The pilots reportedly told China they were carrying out routine operations in international airspace and that the plane did not deviate from its path, the news outlet reported, citing US Pacific Air Forces spokesman Maj. Phil Ventura.
Chunying admitted on Thursday that she was unaware of the reported incident, but stressed that “all countries” should respect the security concerns of other nations.
“But, generally speaking, I hope that in this region all countries' actions consider the security concerns of relevant countries and be beneficial for mutual trust, peace and stability between countries,” Hua said, as quoted by Reuters.

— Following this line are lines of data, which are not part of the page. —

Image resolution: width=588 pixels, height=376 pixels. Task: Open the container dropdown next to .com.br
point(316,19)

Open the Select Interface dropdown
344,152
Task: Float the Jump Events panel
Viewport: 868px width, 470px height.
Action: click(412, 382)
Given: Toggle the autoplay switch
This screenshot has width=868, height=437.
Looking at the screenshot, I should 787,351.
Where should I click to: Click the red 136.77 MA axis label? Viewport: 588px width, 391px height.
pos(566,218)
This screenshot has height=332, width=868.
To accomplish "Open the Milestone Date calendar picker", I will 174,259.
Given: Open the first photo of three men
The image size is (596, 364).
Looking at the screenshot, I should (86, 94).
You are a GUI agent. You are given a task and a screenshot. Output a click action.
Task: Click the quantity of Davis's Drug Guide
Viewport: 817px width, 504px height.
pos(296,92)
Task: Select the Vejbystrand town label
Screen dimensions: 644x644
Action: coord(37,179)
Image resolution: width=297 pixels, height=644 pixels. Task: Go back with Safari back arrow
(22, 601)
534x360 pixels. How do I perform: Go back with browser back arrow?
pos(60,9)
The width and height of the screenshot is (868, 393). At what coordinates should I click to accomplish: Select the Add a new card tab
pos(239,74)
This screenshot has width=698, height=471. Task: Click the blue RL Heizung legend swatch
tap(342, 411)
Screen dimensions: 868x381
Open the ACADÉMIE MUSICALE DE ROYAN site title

She deferred questions to the defense ministry, which has not yet responded to requests for comment.
The reported incident comes amid heightened tensions between Beijing and Washington, in regards to China’s claims in the East China Sea.
China declared the ID zone in the East China Sea in 2013, requiring aircraft to identify themselves to authorities. However, the US and Japan have refused to recognize the zone, which covers the disputed Senkaku islands – claimed by both China and Japan – and overlaps airspace claimed by Japan and South Korea.
“Pacific Air Forces… did not recognize the Chinese Air Defense Identification Zone (ADIZ) when it was announced in November of 2013, and does not recognize it today,” Ventura told CNN.
“The ADIZ has not changed our operations,” he added.
The B-1 bomber was in the region to conduct a series of training missions with Japanese and South Korean military aircraft, according to a US Air Force statement announcing the exercises.
“Our increased cooperation enables our combined forces to rapidly react to counter aggression against Japan and other allies and partners,” said US Maj. Ryan Simpson, the Pacific Air Forces bomber operations chief, said in the statement.
Last month, Beijing urged Washington to avoid stirring up “instability” in the disputed waterway, stressing once again that the Senkaku Islands – which China refers to as the Diaoyu islands – have been an “inherent part of Chinese territory since ancient times.”
The warning came after US Defense Secretary James Mattis reaffirmed America’s commitment to Japan’s security, making clear that Washington opposes any “unilateral action” to “overthrow” Japan’s administration of the Senkaku Islands.
Mattis cited Article 5 of the US-Japan Security Treaty, under which the US agreed to defend territories under Japanese administration, including the disputed East China Sea island chain. China has called the treaty a “product of the Cold War.”
The two sides have also clashed over China’s presence in the disputed South China Sea, with Washington stating in January that Beijing’s access to disputed islands should be restricted. That comment was met with backlash from the state-sanctioned Global Times newspaper, which wrote that it would take a “large-scale war” to prevent China from gaining access to the islands.